21 Nisan 2025 Pazartesi

Gazze Katliamı: Hz. Musa'ya Mektup Yazmanın Vakti Geldi mi?

Süleyman Nazif'in 1924'te Hz. İsa'ya yazdığı açık mektup, o günün dünyasındaki zulümleri haykırıyordu. Peki, bugün Gazze'de yaşananlar karşısında Hz. Musa'ya bir mektup yazmak gerekmez mi? Bu soru, vicdanları sızlatan bir gerçekliğin ifadesi.

Sömürü ve Katliam Döngüsü

1924'teki mektup, I. Dünya Savaşı'nın acılarını yansıtıyordu. Ancak sonraki yıllarda aynı zihniyet, dünyayı daha büyük bir felakete sürükledi. Bugün de benzer tehditler devam ediyor. Emperyalist güçler, zenginliklerini masumların kanı üzerine inşa ediyor. Bu kan, onların yüzüne bulaşmış ve asla temizlenemez bir leke olarak kalmıştır. Umudumuz, bu ateşin bir gün onları da yakması ve insanlığın bu sömürücü zihniyetten kurtulmasıdır.

Gazze'deki Zulüm ve Vicdan

Bugün Gazze'de yaşananlar, vicdan sahibi herkesi derinden yaralıyor. Ramazan, bayram, çocuk, yaşlı, kadın, hasta demeden binlerce insan katledildi.

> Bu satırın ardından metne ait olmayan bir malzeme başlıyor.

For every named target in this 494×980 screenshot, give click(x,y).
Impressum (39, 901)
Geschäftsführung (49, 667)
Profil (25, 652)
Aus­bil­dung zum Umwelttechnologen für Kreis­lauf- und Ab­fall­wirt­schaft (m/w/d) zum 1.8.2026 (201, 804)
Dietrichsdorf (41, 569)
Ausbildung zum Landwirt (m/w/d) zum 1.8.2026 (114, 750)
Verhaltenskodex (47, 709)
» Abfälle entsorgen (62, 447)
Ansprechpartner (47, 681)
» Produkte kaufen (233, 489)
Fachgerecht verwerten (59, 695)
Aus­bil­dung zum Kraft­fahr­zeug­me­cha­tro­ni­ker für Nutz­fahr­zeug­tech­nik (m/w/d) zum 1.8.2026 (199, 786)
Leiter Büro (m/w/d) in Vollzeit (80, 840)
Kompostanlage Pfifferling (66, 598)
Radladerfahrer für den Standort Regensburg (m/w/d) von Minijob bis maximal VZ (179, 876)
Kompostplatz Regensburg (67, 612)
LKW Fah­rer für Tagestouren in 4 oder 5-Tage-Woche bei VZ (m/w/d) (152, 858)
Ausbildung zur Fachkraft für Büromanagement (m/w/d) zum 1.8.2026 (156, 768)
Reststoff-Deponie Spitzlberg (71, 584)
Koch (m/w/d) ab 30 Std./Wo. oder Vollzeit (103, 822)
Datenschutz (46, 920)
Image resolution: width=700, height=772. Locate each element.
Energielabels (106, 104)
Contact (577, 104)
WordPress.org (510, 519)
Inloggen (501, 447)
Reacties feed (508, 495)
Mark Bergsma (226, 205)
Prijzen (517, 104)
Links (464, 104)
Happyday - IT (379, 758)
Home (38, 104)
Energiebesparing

Okullar, hastaneler bombalandı. İsrail, 50-60 yıl önce yaşadığı soykırımı unutmuş gibi, yanlış adreste intikam alıyor. Bu manzara karşısında Hz. Musa'ya ve Hz. Davut'a açık bir mektup yazmamak mümkün mü?

Özeleştiri Zamanı mı?

Ancak, mektubu yazmadan önce kendimize sormamız gereken bir soru var: Ya o mektup bir tokat gibi yüzümüze çarparsa? Bugün dünya üzerinde 30 milyon km²'lik bir alanda, 2 milyarı aşkın Müslüman yaşıyor. 60'a yakın devlet ve 80 dolayında Müslüman topluluğu bulunuyor. Bu kadar büyük bir nüfusa ve güce sahipken, 10 milyonu bulmayan bir devletin elinde oyuncak olmak, asıl acziyetin kaynağını gösteriyor.

  • Müslümanlar olarak önce kendimize bir ayna tutmalıyız.
  • "Sen kimsin?" sorusunu yüreğimizin derinliklerinde cevaplamalıyız.
  • Ancak o zaman Hz. Musa ve Hz. Davut'a mektup göndermenin bir anlamı olabilir.

Öncelikle kendimize dönüp özeleştiri yapmalıyız. Kendi içimizdeki sorunları çözmeden, başkalarından bir şey beklemek beyhude olacaktır. Unutmayalım ki, değişim önce kendimizden başlar.